SAN FRANCISCO - Zarouhie Abdalian - ALTMAN SIEGEL

Cora Fisher, Artforum, 3 November 2017
Zarouhie Abdalian’s exhibition “To History” pays tribute to the early industrial laborer, the proletarian figure whom Émile Zola’s novel Germinal (1885) described en masse as an “avenging army” that would soon “overturn the earth.” Abdalian’s offerings here—husks of toilsome manual work—bring a material surrogacy for the miner and the migrant.
 
A fleet of nicked steel hand tools, all titled brunt (all works 2017), stands positioned on white pedestals. Abdalian’s Hydrocal relief casts, “from chalk mine hollow,” offer a delicate counterpoint, with chisel marks, an occasional dramatic gouge, and speckles of color lifted from a defunct mine, now covered in graffiti, in Tishomingo County, Mississippi.
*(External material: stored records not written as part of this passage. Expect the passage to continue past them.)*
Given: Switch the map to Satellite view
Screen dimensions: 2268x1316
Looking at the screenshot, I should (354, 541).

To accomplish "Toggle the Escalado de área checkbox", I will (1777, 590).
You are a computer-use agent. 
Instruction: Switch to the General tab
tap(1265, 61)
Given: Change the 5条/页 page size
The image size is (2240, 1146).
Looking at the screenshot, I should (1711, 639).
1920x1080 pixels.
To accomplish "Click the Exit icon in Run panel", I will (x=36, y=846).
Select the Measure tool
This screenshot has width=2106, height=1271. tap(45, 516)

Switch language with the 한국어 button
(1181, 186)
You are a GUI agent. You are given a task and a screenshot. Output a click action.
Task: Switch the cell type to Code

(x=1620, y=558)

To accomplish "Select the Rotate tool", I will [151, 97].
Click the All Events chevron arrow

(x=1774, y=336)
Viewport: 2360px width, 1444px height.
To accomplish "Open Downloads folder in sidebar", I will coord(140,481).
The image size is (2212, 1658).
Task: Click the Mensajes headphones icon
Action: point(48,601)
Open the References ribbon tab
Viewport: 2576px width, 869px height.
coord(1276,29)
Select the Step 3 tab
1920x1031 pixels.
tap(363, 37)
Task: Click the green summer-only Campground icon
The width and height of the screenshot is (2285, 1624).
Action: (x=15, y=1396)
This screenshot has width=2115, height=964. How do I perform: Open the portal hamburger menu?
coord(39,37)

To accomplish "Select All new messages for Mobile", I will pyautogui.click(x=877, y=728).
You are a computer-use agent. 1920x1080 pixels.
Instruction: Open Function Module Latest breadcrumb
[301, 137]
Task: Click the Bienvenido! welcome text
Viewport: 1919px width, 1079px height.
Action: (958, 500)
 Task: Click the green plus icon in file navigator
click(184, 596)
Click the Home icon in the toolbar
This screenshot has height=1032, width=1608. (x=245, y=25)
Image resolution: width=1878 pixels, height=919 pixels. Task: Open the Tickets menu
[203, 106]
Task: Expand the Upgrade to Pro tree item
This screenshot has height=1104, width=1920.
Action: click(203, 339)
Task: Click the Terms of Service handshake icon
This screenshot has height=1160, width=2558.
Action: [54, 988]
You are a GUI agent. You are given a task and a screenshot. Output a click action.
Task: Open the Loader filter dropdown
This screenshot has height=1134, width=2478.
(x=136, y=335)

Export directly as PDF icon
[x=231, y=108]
For the immersive sound piece threnody for the millions killed by silicosis, made with Joseph Rosenzweig, the artist learned the technique of knapping, a controlled manual chipping of stone for the purpose of making tools. The clank of lithic instruments resounds across acoustic simulations of a dungeon, cathedral, mine, and factory. Finally, there is “to history,” a series of five burgundy-on-white drawings on cotton, which are rubbings taken from a massive wrecking ball. Scars of impact become sanguine frottage.
 
Abdalian’s investigation into the haptic and sonic character of industrial labor produces an archaeological aesthetic. It seems more precise, however, to think of her tracings as quasidocumentary interventions that draw attention to extractive practices taking place all over the world, parallel to the rise of automation. In this sense, the show’s dedicatory title speaks in equal measure to the present.